== THE RECORDS
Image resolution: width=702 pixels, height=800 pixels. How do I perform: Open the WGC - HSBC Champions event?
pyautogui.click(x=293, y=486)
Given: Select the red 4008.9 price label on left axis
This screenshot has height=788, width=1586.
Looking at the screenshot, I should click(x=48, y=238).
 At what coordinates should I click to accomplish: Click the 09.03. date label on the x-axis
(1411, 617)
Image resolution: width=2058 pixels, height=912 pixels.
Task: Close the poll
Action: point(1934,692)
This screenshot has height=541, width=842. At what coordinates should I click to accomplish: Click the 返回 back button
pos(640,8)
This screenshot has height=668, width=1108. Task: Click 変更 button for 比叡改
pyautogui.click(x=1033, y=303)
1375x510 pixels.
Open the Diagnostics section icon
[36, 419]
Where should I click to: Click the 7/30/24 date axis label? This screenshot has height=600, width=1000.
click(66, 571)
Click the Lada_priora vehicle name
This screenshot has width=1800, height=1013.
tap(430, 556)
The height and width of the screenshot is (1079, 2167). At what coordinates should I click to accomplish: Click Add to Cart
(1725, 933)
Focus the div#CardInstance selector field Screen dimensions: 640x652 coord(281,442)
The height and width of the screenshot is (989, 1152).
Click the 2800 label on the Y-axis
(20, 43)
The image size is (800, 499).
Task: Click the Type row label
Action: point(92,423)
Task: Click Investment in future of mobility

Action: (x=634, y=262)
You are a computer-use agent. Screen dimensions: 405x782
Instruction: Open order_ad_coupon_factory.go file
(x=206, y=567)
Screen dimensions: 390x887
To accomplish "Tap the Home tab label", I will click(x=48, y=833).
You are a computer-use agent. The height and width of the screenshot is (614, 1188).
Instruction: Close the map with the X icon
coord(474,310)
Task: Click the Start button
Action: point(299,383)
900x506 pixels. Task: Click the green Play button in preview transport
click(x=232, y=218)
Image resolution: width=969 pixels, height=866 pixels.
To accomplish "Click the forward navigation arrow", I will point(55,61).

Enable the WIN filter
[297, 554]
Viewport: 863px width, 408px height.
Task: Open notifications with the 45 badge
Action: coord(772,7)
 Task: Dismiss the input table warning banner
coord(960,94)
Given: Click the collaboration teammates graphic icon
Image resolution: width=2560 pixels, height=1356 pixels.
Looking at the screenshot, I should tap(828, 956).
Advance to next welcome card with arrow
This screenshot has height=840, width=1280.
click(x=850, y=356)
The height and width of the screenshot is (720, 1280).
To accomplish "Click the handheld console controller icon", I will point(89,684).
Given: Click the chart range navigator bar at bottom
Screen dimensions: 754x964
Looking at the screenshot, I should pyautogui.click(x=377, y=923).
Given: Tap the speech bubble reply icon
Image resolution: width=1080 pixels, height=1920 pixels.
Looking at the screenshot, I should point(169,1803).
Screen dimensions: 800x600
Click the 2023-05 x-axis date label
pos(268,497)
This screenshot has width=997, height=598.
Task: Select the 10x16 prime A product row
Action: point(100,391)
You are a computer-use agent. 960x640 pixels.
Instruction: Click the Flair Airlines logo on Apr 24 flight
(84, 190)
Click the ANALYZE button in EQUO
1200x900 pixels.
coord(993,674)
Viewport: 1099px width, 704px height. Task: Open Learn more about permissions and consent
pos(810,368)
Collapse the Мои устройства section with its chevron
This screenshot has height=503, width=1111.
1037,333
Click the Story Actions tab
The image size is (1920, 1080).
====
All the data needs repeating. Return it exactly.

• **ANSWER SECTION**
Image resolution: width=702 pixels, height=800 pixels. How do I perform: Open the WGC - HSBC Champions event?
pyautogui.click(x=293, y=486)
Given: Select the red 4008.9 price label on left axis
This screenshot has height=788, width=1586.
Looking at the screenshot, I should click(x=48, y=238).
 At what coordinates should I click to accomplish: Click the 09.03. date label on the x-axis
(1411, 617)
Image resolution: width=2058 pixels, height=912 pixels.
Task: Close the poll
Action: point(1934,692)
This screenshot has height=541, width=842. At what coordinates should I click to accomplish: Click the 返回 back button
pos(640,8)
This screenshot has height=668, width=1108. Task: Click 変更 button for 比叡改
pyautogui.click(x=1033, y=303)
1375x510 pixels.
Open the Diagnostics section icon
[36, 419]
Where should I click to: Click the 7/30/24 date axis label? This screenshot has height=600, width=1000.
click(66, 571)
Click the Lada_priora vehicle name
This screenshot has width=1800, height=1013.
tap(430, 556)
The height and width of the screenshot is (1079, 2167). At what coordinates should I click to accomplish: Click Add to Cart
(1725, 933)
Focus the div#CardInstance selector field Screen dimensions: 640x652 coord(281,442)
The height and width of the screenshot is (989, 1152).
Click the 2800 label on the Y-axis
(20, 43)
The image size is (800, 499).
Task: Click the Type row label
Action: point(92,423)
Task: Click Investment in future of mobility

Action: (x=634, y=262)
You are a computer-use agent. Screen dimensions: 405x782
Instruction: Open order_ad_coupon_factory.go file
(x=206, y=567)
Screen dimensions: 390x887
To accomplish "Tap the Home tab label", I will click(x=48, y=833).
You are a computer-use agent. The height and width of the screenshot is (614, 1188).
Instruction: Close the map with the X icon
coord(474,310)
Task: Click the Start button
Action: point(299,383)
900x506 pixels. Task: Click the green Play button in preview transport
click(x=232, y=218)
Image resolution: width=969 pixels, height=866 pixels.
To accomplish "Click the forward navigation arrow", I will point(55,61).

Enable the WIN filter
[297, 554]
Viewport: 863px width, 408px height.
Task: Open notifications with the 45 badge
Action: coord(772,7)
 Task: Dismiss the input table warning banner
coord(960,94)
Given: Click the collaboration teammates graphic icon
Image resolution: width=2560 pixels, height=1356 pixels.
Looking at the screenshot, I should tap(828, 956).
Advance to next welcome card with arrow
This screenshot has height=840, width=1280.
click(x=850, y=356)
The height and width of the screenshot is (720, 1280).
To accomplish "Click the handheld console controller icon", I will point(89,684).
Given: Click the chart range navigator bar at bottom
Screen dimensions: 754x964
Looking at the screenshot, I should pyautogui.click(x=377, y=923).
Given: Tap the speech bubble reply icon
Image resolution: width=1080 pixels, height=1920 pixels.
Looking at the screenshot, I should point(169,1803).
Screen dimensions: 800x600
Click the 2023-05 x-axis date label
pos(268,497)
This screenshot has width=997, height=598.
Task: Select the 10x16 prime A product row
Action: point(100,391)
You are a computer-use agent. 960x640 pixels.
Instruction: Click the Flair Airlines logo on Apr 24 flight
(84, 190)
Click the ANALYZE button in EQUO
1200x900 pixels.
coord(993,674)
Viewport: 1099px width, 704px height. Task: Open Learn more about permissions and consent
pos(810,368)
Collapse the Мои устройства section with its chevron
This screenshot has height=503, width=1111.
1037,333
Click the Story Actions tab
The image size is (1920, 1080).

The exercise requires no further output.